### Instructions for the task
Which lines in the entries below contain the word "layer"? Pull out each of those lines and copy it in full, counting only matches with the same upper and lower case.
◇ ◇ ◇ ◇ ◇ ◇ ◇
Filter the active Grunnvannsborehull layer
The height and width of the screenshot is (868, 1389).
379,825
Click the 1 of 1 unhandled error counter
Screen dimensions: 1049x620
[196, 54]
◇ ◇ ◇ ◇ ◇ ◇ ◇
### Reply to the exercise
Filter the active Grunnvannsborehull layer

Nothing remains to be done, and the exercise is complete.